I’d never encountered Giono’s work, and when I first heard his name, I mistook it for that of the mid-century American poet John Giorno. But no, Jean Giono is the prolific and celebrated twentieth-century French writer now not much available in English. Largely self-taught, he lived most of his life in a small town in rural Provence, the landscape of Hill. Among Giono’s feats: his decision to translate Herman Melville’s Moby-Dick, a work that he loved, into French along with a friend, despite knowing little English. The translation, reworked from a word-for-word version provided by an English antiques dealer, was published in 1941 alongside Giono’s ostensible introduction, which morphed into an idiosyncratic stand-alone creation, part pseudo-biography, part lyric novel. NYRB will reissue Melville in a new translation by Eprile this year.

Giono’s brutal experiences during the First World War turned him into a pacifist. He was imprisoned without charge during the Second World War because his pacifism made others suspect him of collaboration. He died in 1970.

TASK OBJECTIVE:
From the passage about Jean Giono, pull out the words from "I’d never encountered" to "Eprile this year.", copied word for word.

DATASET EXTRACT:
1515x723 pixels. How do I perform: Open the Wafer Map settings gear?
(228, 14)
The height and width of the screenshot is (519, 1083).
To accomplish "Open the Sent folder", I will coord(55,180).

COMPLETED EXERCISE:
I’d never encountered Giono’s work, and when I first heard his name, I mistook it for that of the mid-century American poet John Giorno. But no, Jean Giono is the prolific and celebrated twentieth-century French writer now not much available in English. Largely self-taught, he lived most of his life in a small town in rural Provence, the landscape of Hill. Among Giono’s feats: his decision to translate Herman Melville’s Moby-Dick, a work that he loved, into French along with a friend, despite knowing little English. The translation, reworked from a word-for-word version provided by an English antiques dealer, was published in 1941 alongside Giono’s ostensible introduction, which morphed into an idiosyncratic stand-alone creation, part pseudo-biography, part lyric novel. NYRB will reissue Melville in a new translation by Eprile this year.